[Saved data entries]
= = =

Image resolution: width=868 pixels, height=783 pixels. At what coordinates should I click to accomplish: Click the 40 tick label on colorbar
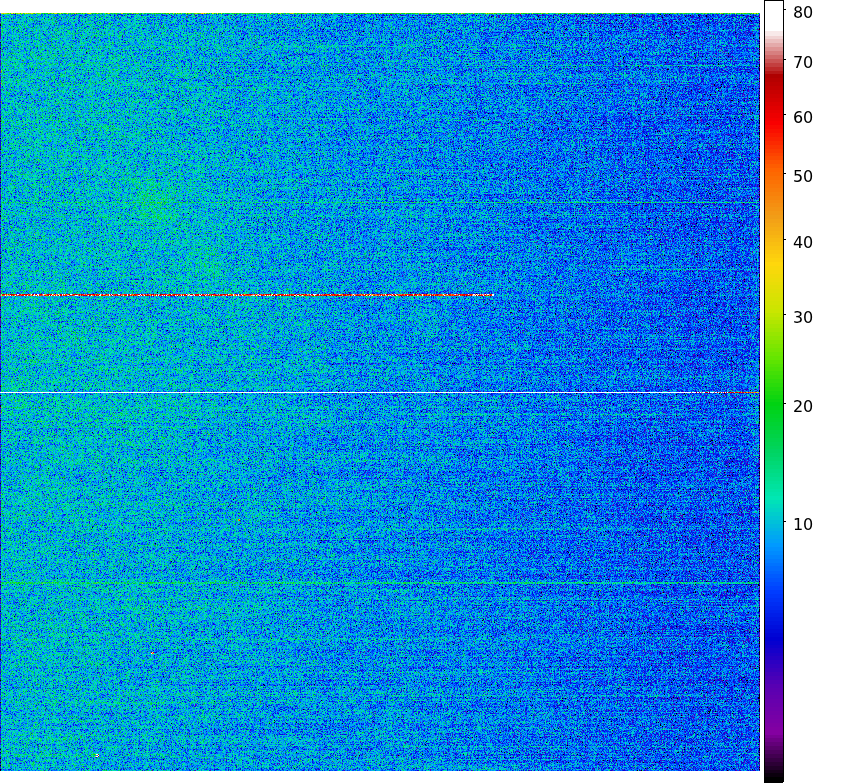coord(803,242)
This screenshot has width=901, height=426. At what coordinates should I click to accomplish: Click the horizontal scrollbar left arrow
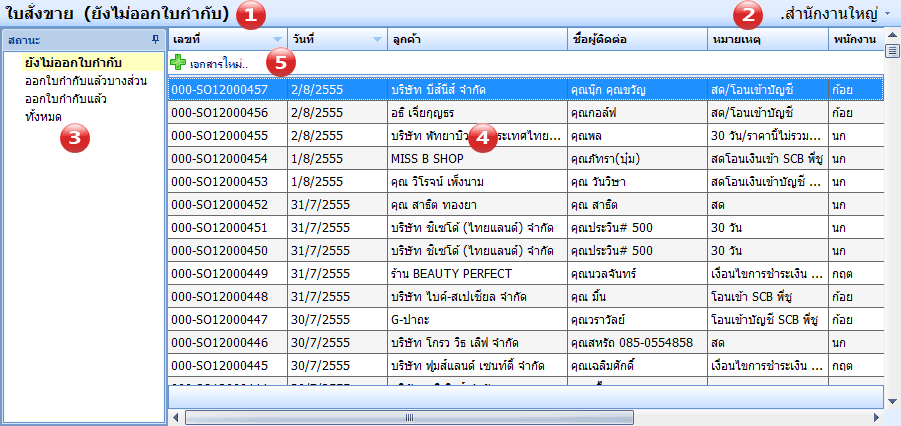[x=176, y=417]
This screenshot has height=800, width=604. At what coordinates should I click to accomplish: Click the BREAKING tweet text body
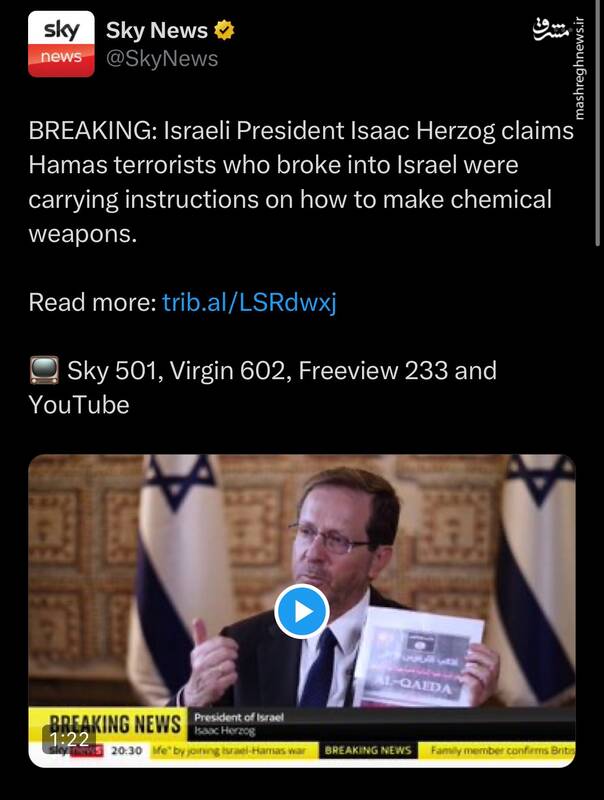[301, 182]
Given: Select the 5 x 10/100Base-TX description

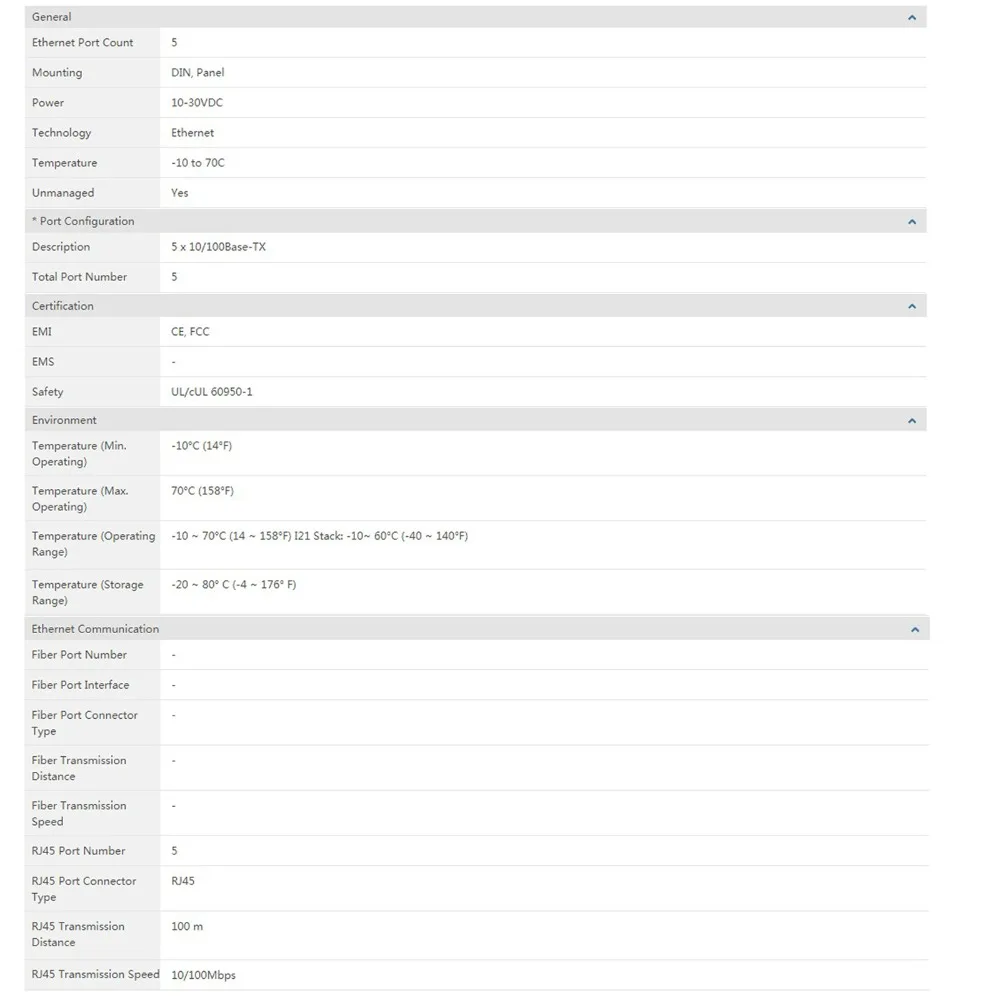Looking at the screenshot, I should (219, 247).
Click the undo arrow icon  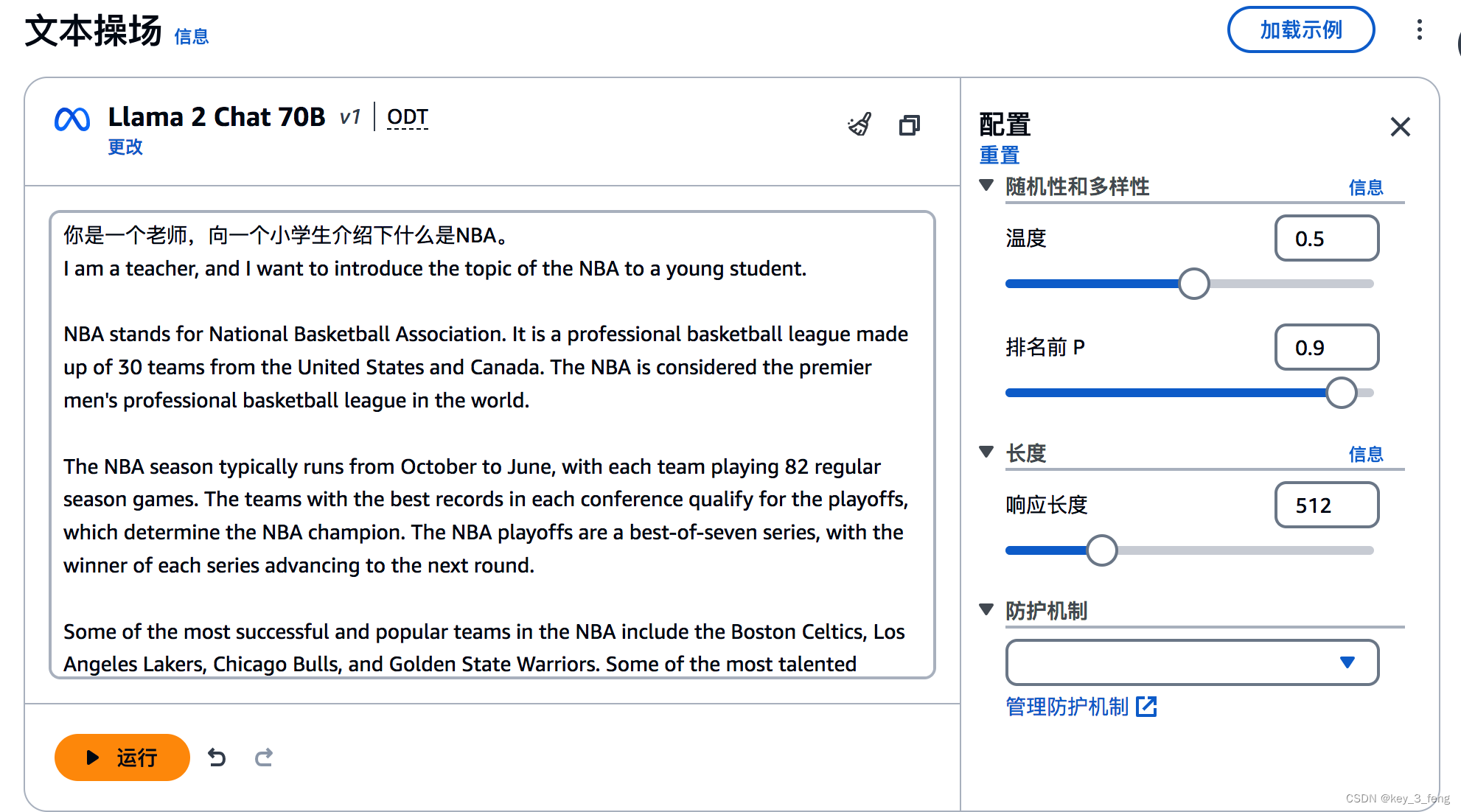[217, 757]
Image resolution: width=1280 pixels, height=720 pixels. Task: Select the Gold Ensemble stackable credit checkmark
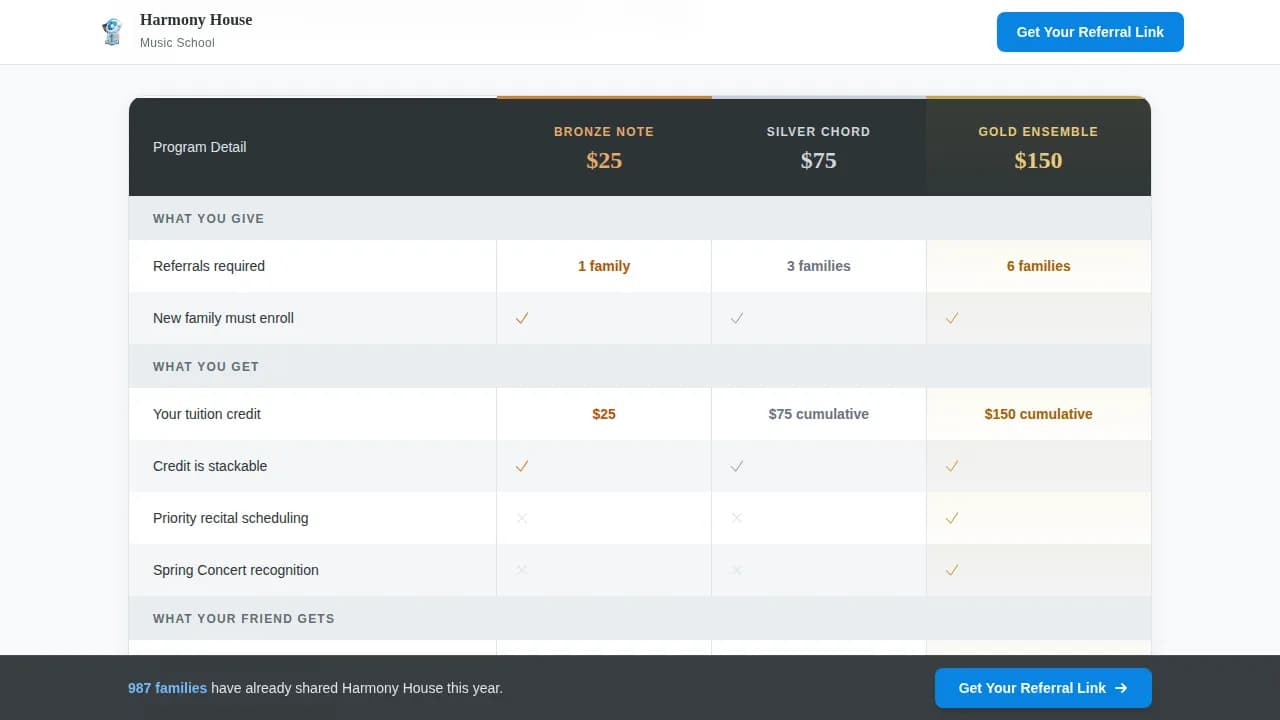(951, 466)
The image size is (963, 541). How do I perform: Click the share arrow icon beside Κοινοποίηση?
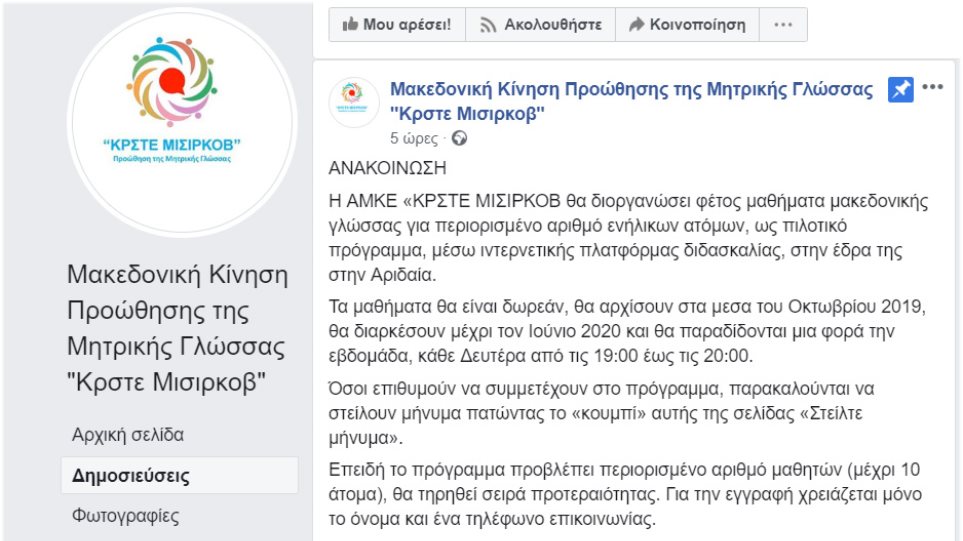(x=636, y=25)
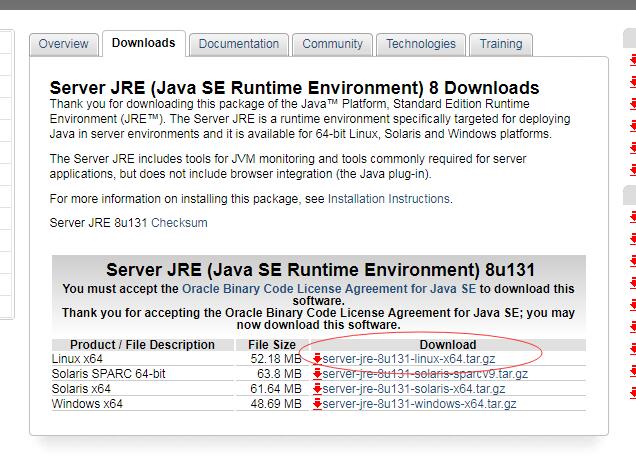Viewport: 636px width, 457px height.
Task: Click red download arrow beside the Solaris x64 file
Action: [317, 388]
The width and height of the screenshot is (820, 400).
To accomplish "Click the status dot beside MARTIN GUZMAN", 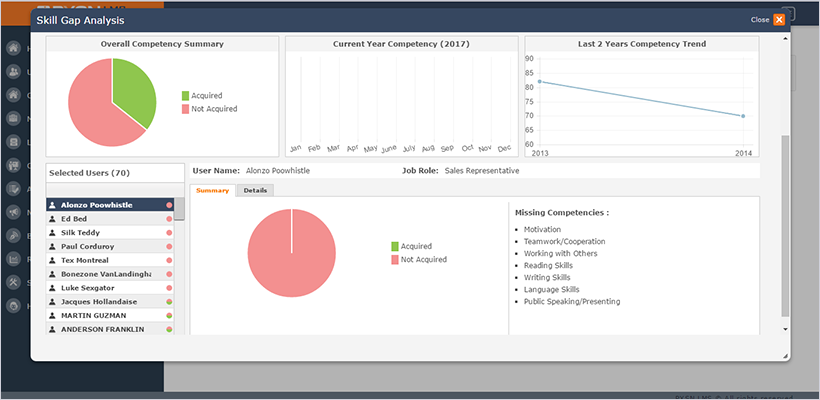I will (x=169, y=315).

= = =

**Task item:** Would you output only the span of the records above that opens with the line containing "The image size" and closes with the line containing "The width and", ends included and pictures dropped?

**Solution:**
The image size is (963, 541). How do I perform: Click the share arrow icon beside Κοινοποίηση?
(x=636, y=25)
Viewport: 636px width, 457px height.
Task: Click red download arrow beside the Solaris x64 file
Action: [317, 388]
The width and height of the screenshot is (820, 400).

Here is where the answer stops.